[Opening Data shown section]

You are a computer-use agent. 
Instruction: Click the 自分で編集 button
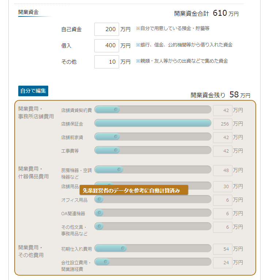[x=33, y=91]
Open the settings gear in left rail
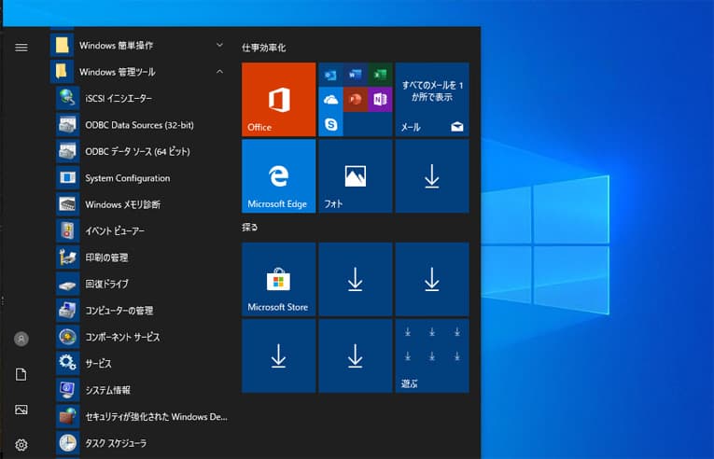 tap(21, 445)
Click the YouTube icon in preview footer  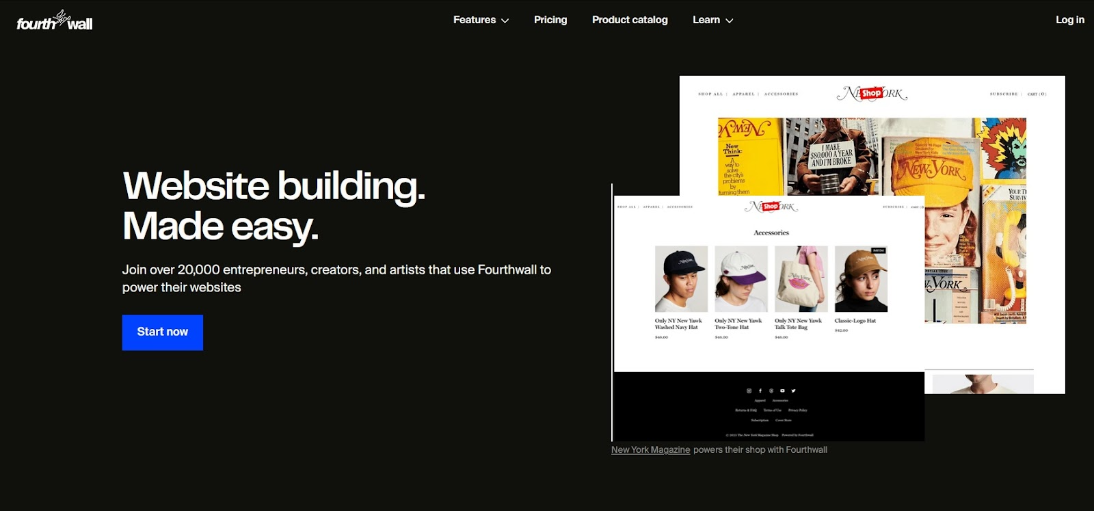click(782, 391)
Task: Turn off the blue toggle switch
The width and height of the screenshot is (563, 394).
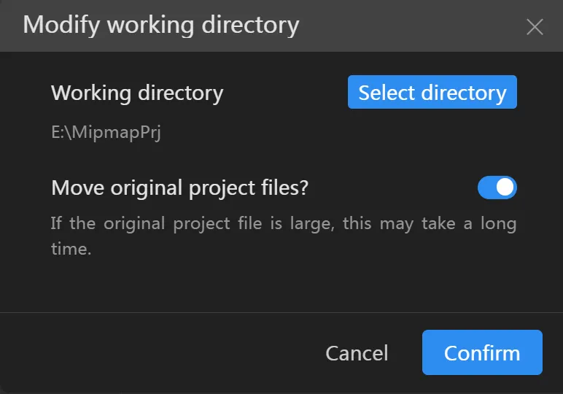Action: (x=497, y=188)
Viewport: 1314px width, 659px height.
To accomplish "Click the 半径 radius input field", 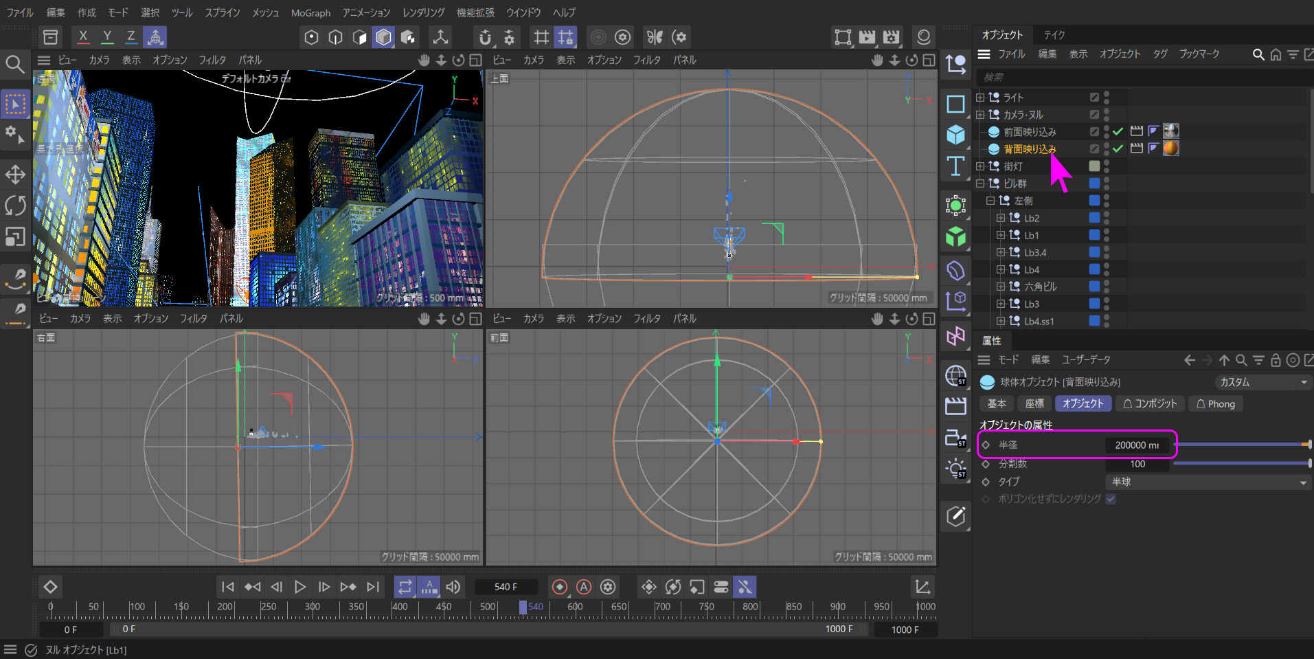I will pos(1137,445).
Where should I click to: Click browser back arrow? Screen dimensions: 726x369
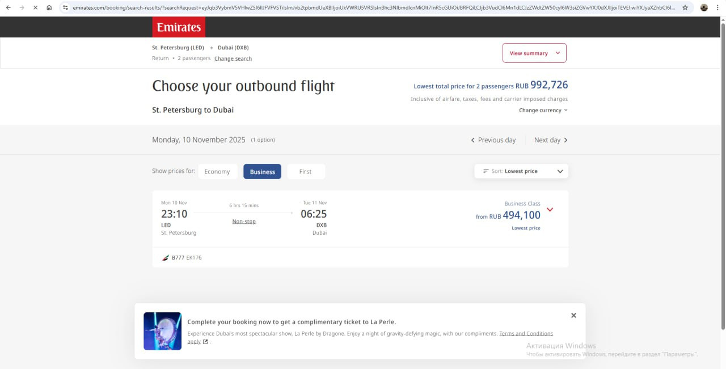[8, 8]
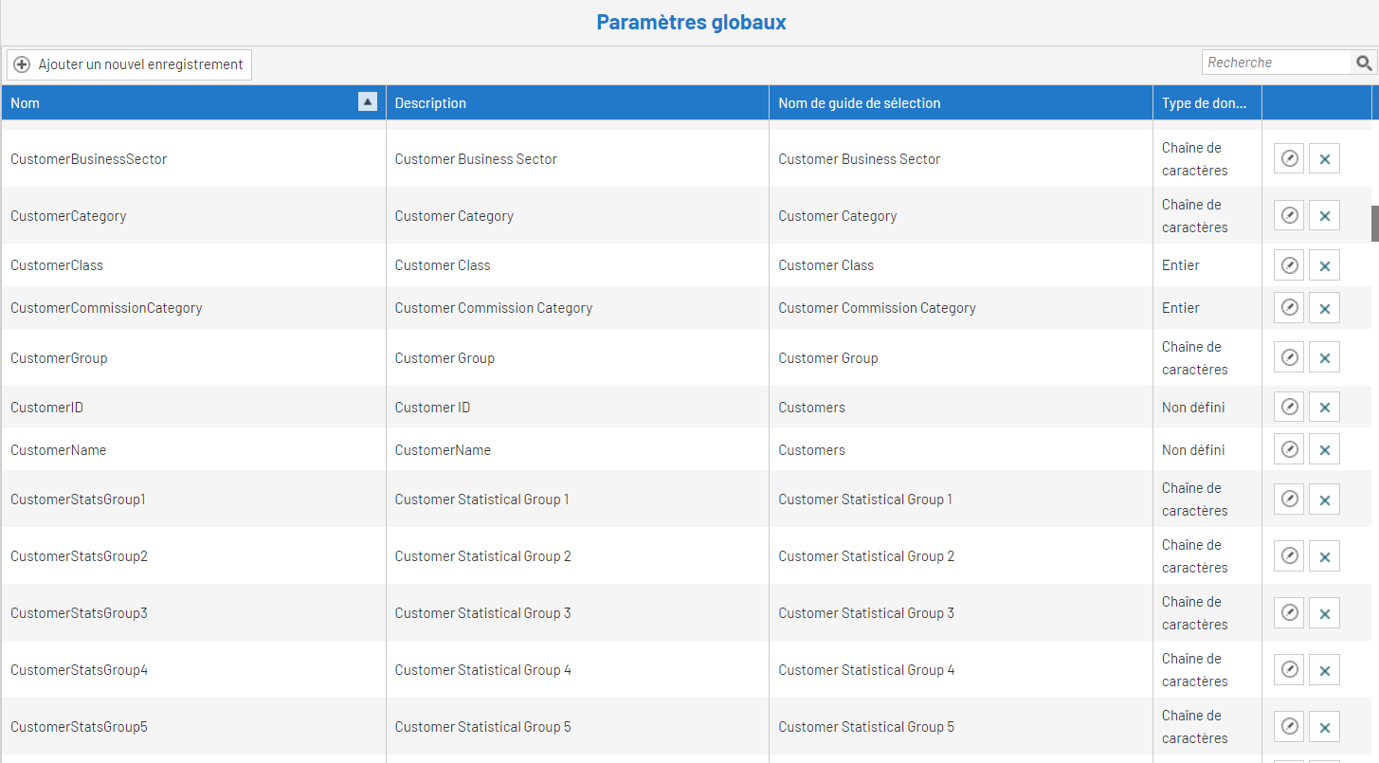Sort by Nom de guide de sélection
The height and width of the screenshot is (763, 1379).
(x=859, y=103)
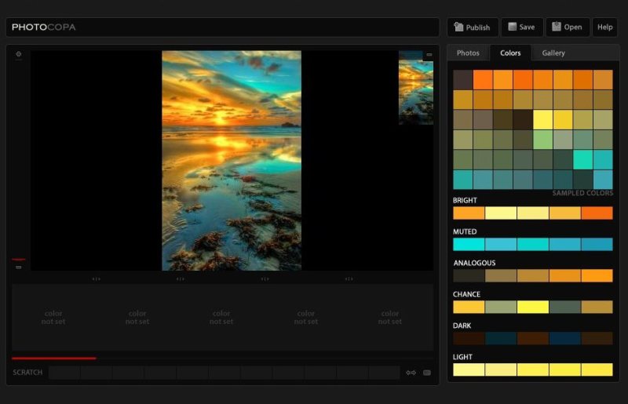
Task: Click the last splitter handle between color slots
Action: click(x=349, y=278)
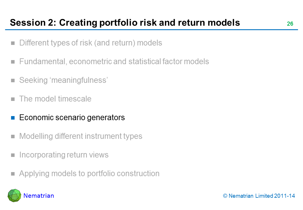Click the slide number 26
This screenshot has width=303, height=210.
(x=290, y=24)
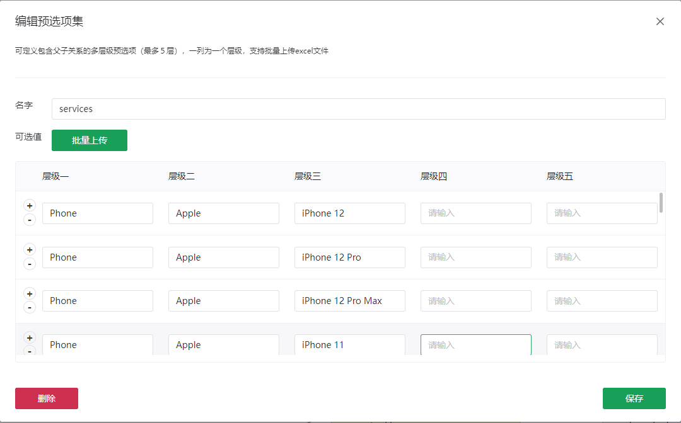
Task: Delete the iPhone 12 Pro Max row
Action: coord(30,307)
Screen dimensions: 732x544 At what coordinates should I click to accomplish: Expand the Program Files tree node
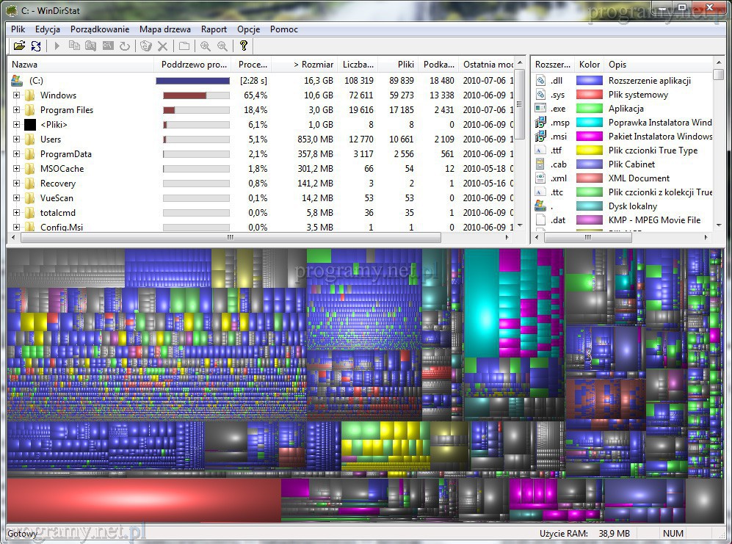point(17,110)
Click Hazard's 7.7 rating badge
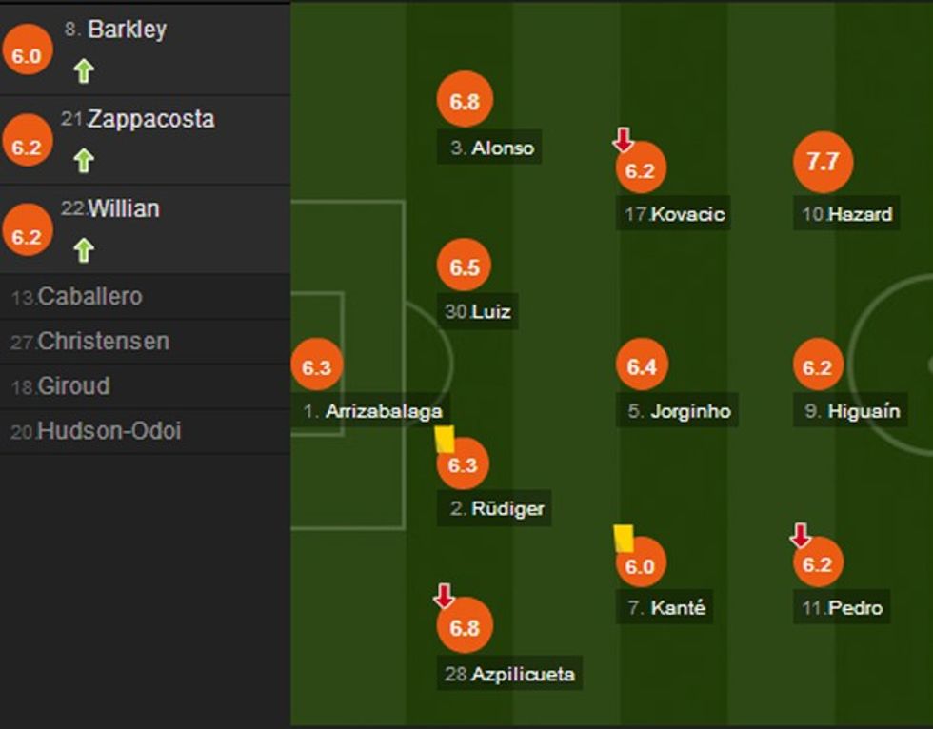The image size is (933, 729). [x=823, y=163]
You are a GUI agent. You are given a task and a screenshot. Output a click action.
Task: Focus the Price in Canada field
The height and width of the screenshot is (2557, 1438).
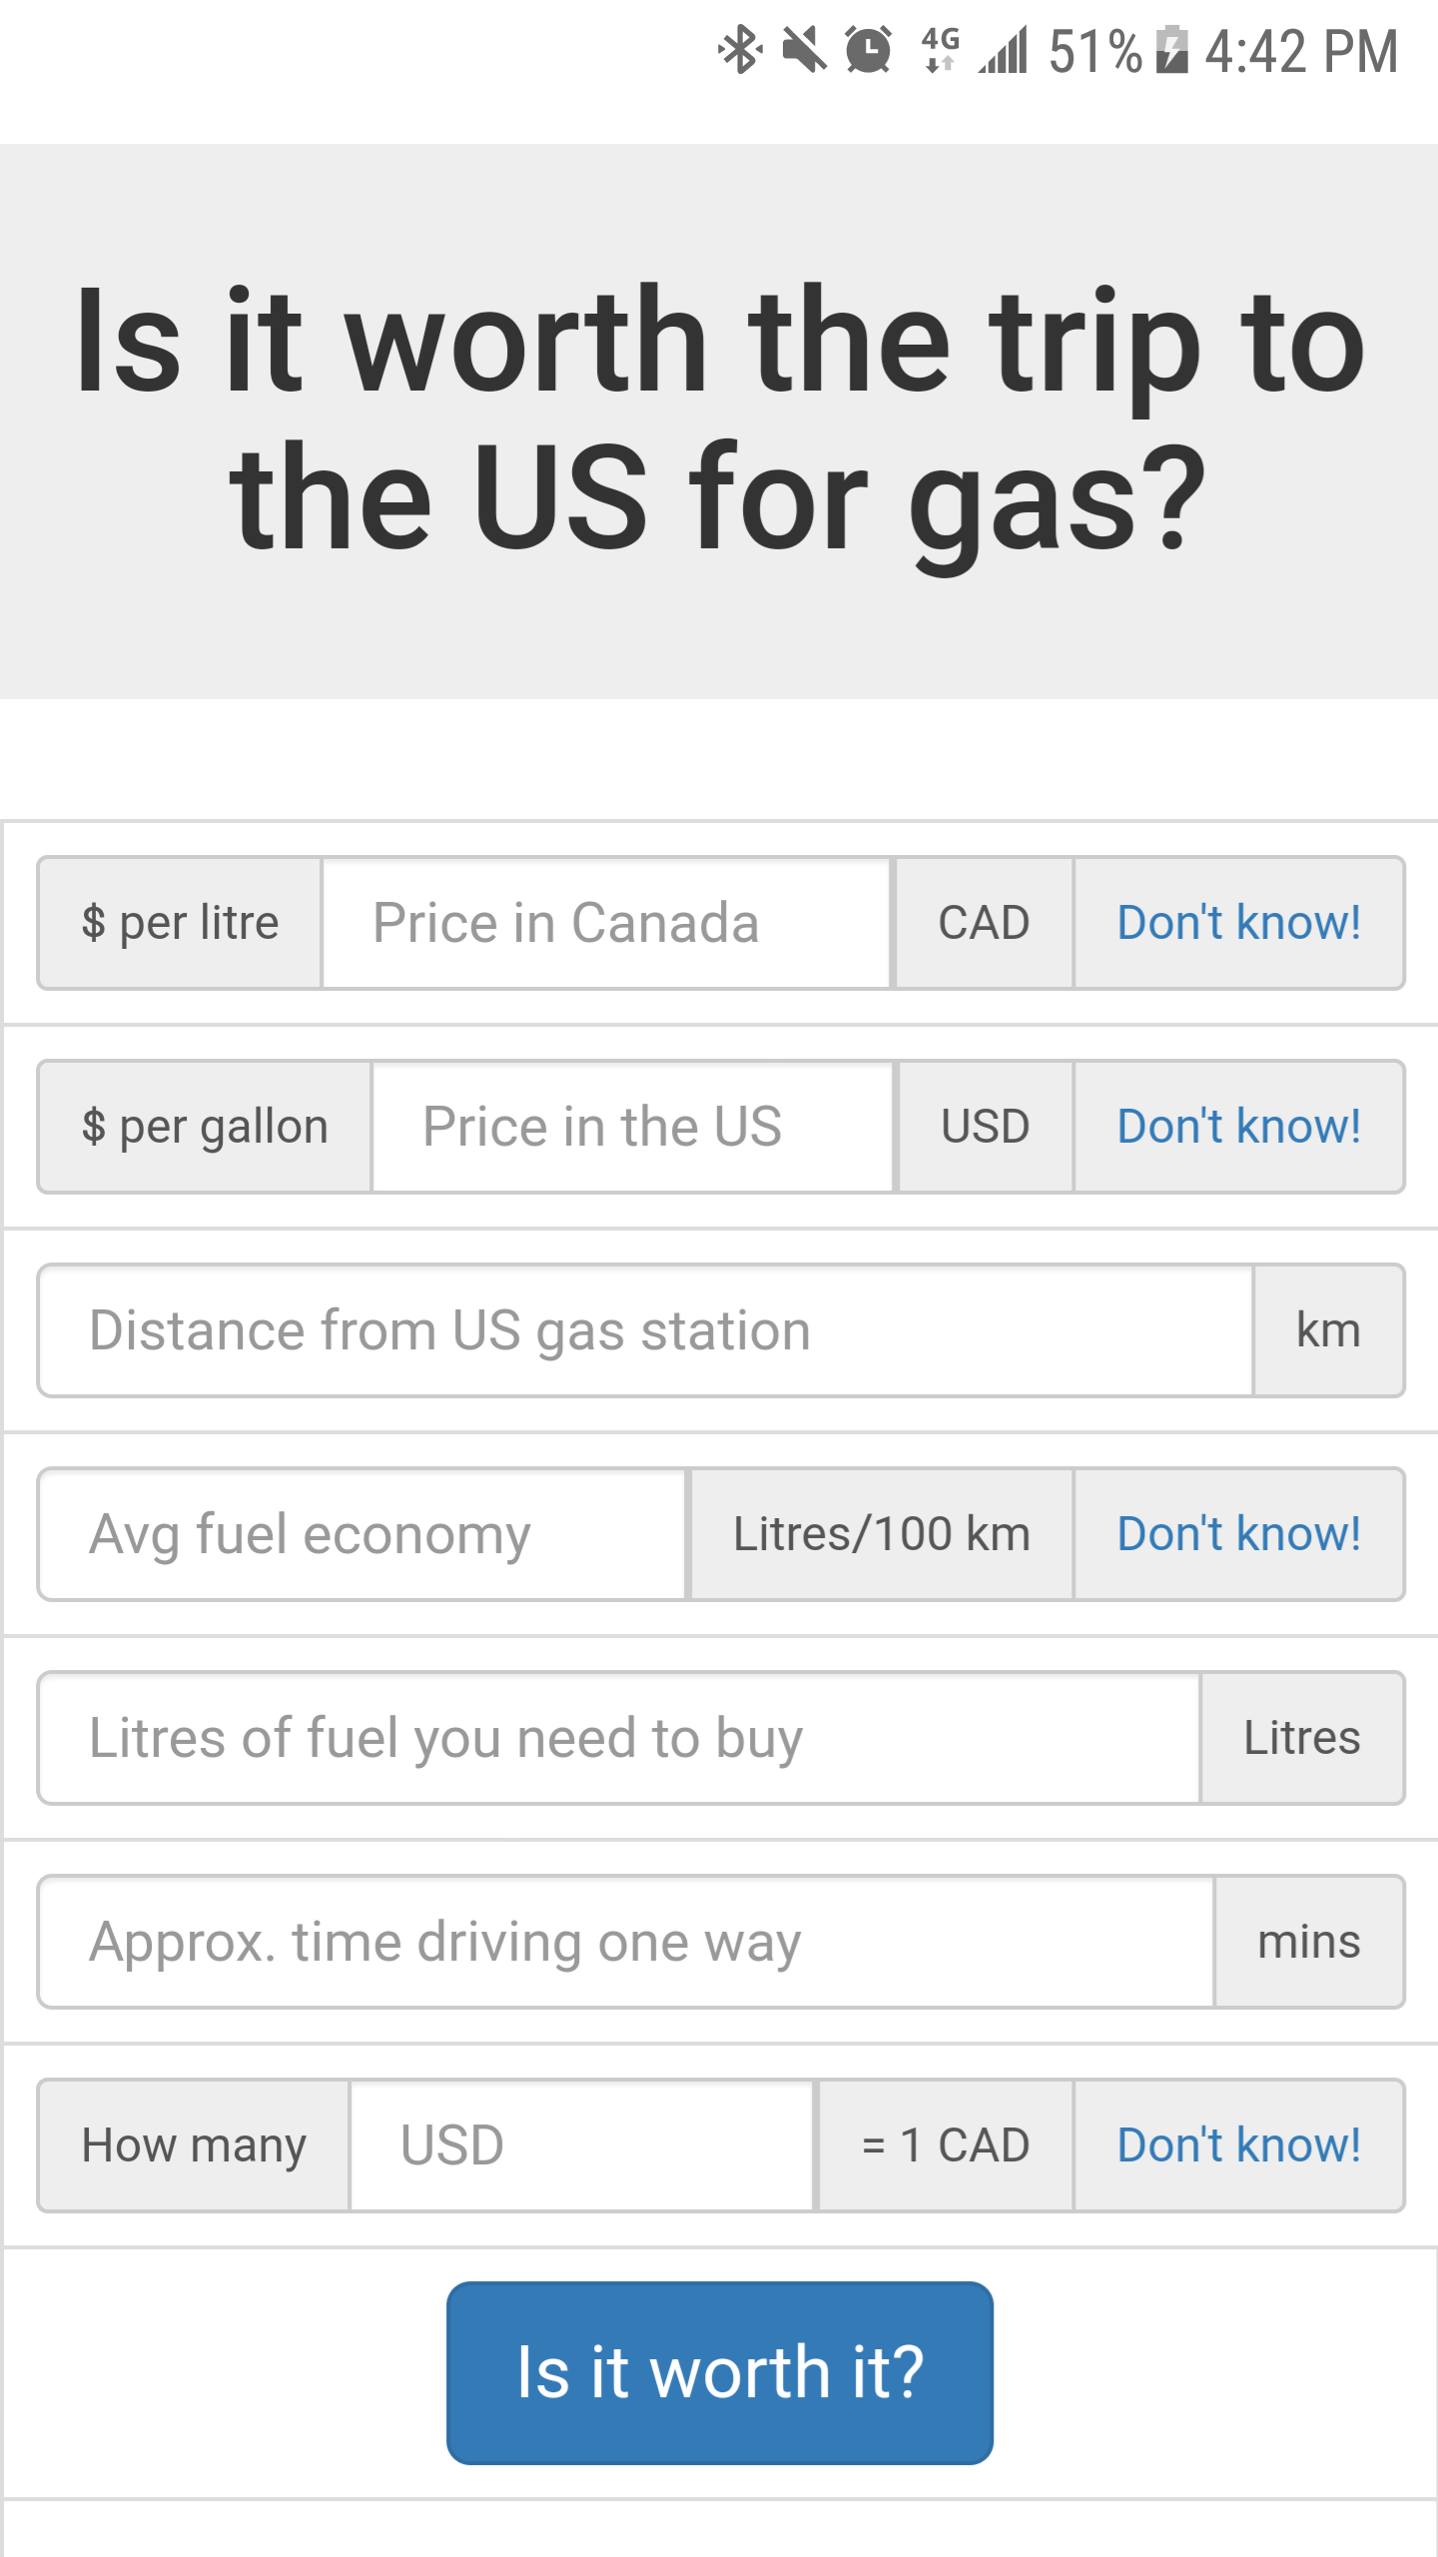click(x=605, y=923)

[Closing Data shown section]

→ **Problem requirements**
Within the listing, count the lines that contain the word "agent", and give the count by itself.

→ **Exercise result**
2